Records from a dataset
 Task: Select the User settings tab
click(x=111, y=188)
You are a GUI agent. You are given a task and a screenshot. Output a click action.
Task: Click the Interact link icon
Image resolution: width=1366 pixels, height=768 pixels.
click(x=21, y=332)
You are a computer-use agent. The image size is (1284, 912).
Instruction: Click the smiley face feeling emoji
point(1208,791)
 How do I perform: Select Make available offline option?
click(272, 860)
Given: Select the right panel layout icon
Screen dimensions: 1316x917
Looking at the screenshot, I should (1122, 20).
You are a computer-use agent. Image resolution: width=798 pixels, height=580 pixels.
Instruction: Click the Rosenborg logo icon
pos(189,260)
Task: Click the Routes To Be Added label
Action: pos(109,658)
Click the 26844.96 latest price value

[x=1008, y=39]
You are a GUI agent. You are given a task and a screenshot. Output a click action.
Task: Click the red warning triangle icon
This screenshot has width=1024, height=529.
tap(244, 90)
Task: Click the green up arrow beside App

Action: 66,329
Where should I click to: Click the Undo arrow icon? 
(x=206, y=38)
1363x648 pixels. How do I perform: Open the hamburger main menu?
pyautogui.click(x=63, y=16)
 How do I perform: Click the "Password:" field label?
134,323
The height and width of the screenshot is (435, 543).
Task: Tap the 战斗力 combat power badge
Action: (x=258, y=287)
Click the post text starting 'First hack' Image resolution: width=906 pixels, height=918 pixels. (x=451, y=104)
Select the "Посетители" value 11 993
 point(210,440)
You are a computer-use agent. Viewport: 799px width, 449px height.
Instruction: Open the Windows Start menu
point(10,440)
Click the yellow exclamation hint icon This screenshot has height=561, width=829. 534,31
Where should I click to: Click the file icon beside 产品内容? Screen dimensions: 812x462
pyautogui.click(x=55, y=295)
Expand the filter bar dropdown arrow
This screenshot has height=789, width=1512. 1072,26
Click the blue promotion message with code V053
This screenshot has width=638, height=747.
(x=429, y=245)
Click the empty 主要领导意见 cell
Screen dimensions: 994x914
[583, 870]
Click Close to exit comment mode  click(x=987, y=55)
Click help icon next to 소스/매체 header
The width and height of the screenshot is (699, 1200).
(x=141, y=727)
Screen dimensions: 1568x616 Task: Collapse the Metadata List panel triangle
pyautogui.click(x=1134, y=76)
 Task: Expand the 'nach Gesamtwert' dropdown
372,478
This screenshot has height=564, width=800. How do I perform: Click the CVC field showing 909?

Aim of the exercise:
Beginning at the line with "Where should I click to: Click the Undo" and stopping after the line with "Click the blue", please write out every line of the data above exactly and nothing else.

Answer below:
Where should I click to: Click the Undo arrow icon? 
(x=206, y=38)
1363x648 pixels. How do I perform: Open the hamburger main menu?
pyautogui.click(x=63, y=16)
 How do I perform: Click the "Password:" field label?
134,323
The height and width of the screenshot is (435, 543).
Task: Tap the 战斗力 combat power badge
Action: (x=258, y=287)
Click the post text starting 'First hack' Image resolution: width=906 pixels, height=918 pixels. (x=451, y=104)
Select the "Посетители" value 11 993
 point(210,440)
You are a computer-use agent. Viewport: 799px width, 449px height.
Instruction: Open the Windows Start menu
point(10,440)
Click the yellow exclamation hint icon This screenshot has height=561, width=829. 534,31
Where should I click to: Click the file icon beside 产品内容? Screen dimensions: 812x462
pyautogui.click(x=55, y=295)
Expand the filter bar dropdown arrow
This screenshot has height=789, width=1512. 1072,26
Click the blue promotion message with code V053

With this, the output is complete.